• [Exercise requirements]: Below are the records; copy each line in them that holds the word "icon".

Collected data:
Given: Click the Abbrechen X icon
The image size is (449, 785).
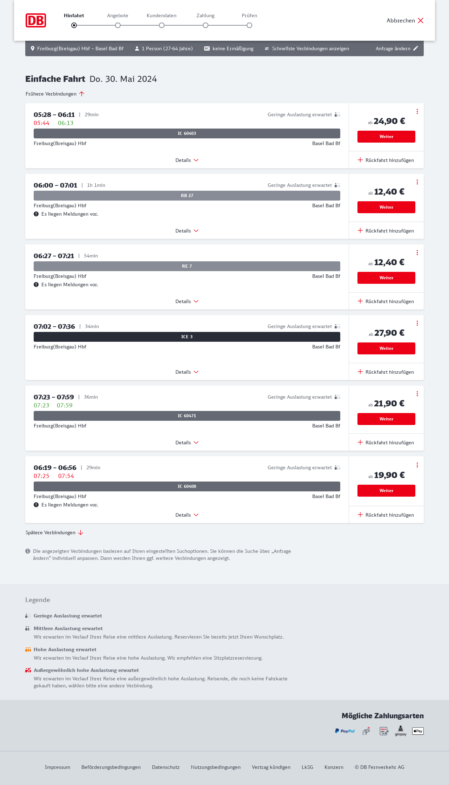Looking at the screenshot, I should point(421,20).

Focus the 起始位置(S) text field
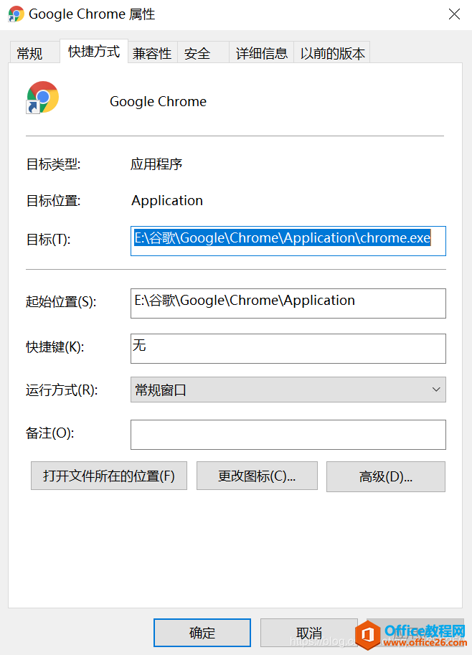(x=288, y=303)
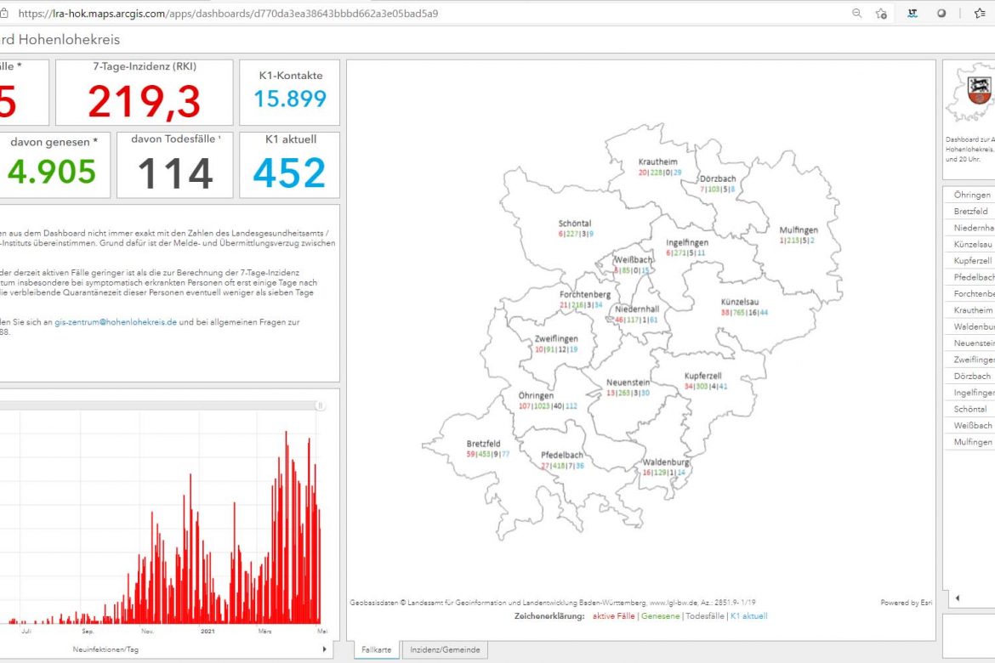Viewport: 995px width, 663px height.
Task: Click the left scroll arrow under municipality list
Action: pyautogui.click(x=958, y=598)
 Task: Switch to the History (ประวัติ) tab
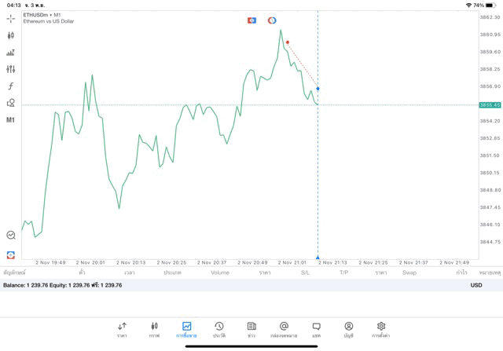(218, 329)
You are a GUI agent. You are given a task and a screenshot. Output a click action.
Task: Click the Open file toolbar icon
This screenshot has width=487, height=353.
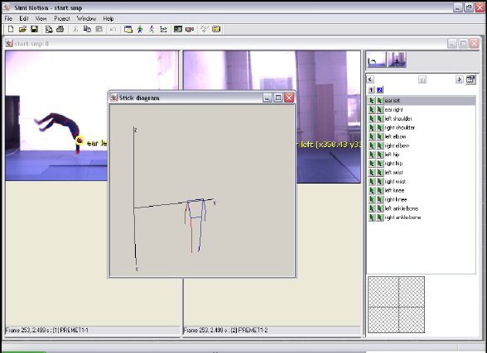coord(22,29)
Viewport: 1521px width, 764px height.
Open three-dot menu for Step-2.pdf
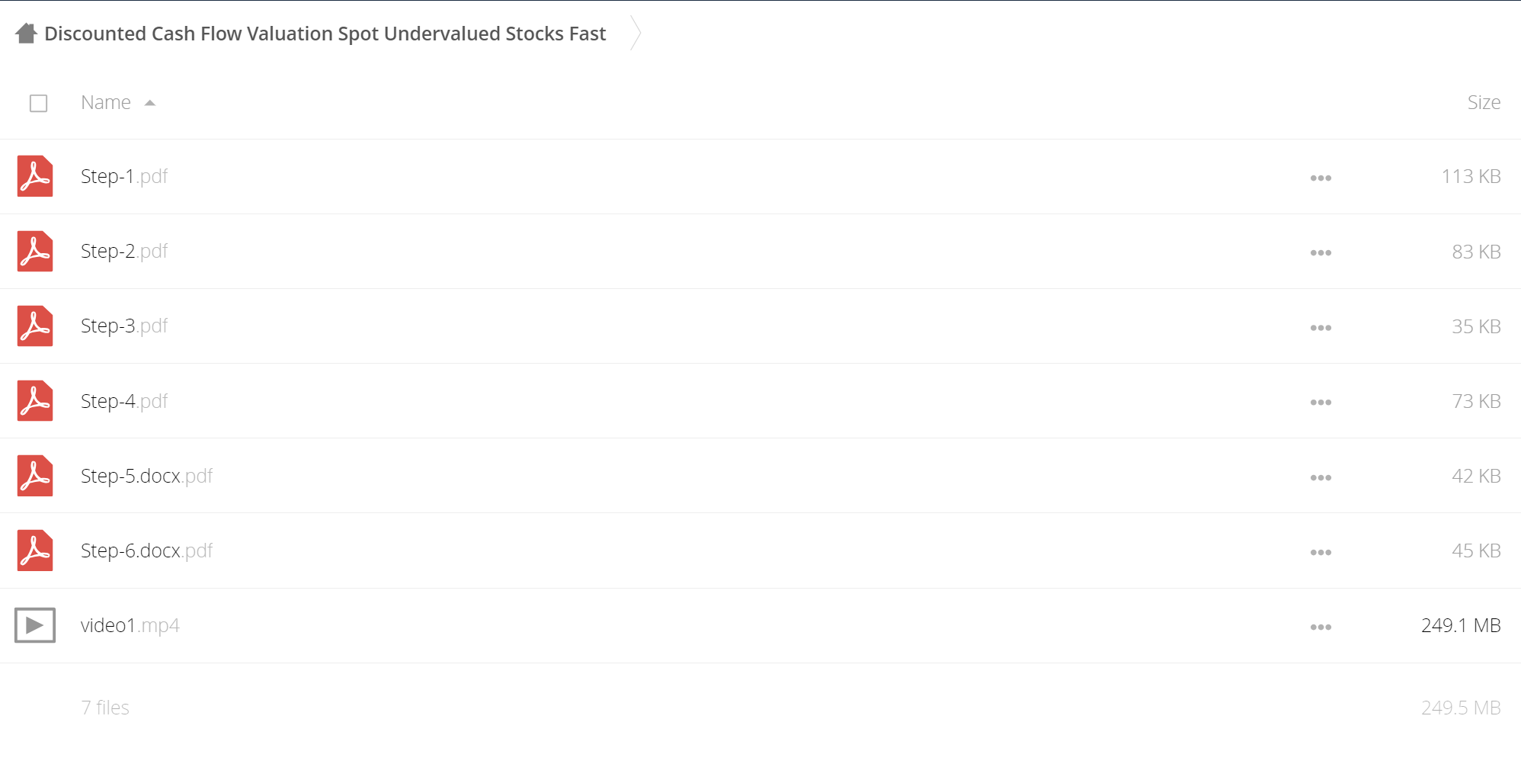[1321, 252]
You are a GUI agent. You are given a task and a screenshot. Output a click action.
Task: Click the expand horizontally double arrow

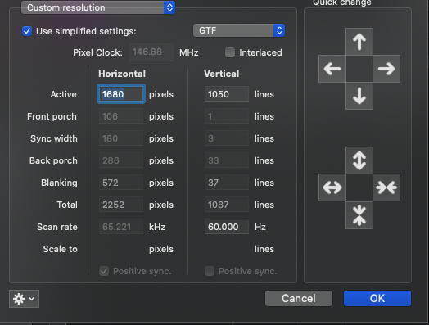tap(332, 187)
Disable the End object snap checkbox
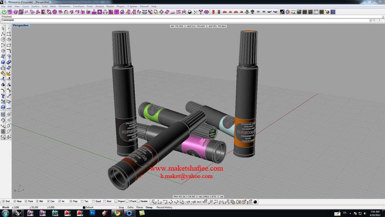385x217 pixels. click(x=3, y=202)
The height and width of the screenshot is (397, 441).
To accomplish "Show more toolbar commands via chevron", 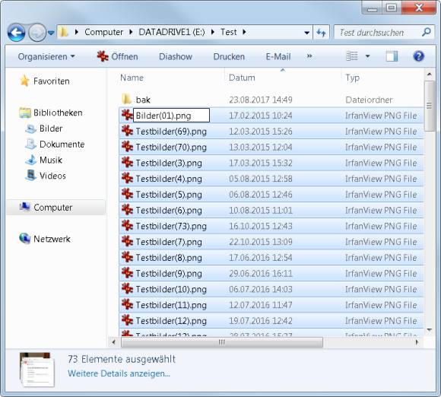I will pos(309,56).
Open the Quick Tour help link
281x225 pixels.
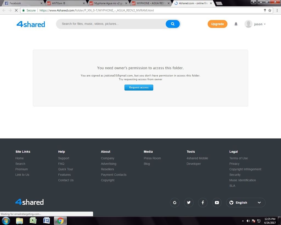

• [Response below]:
Given: Click the Abbrechen X icon
Task: Click the Open file toolbar icon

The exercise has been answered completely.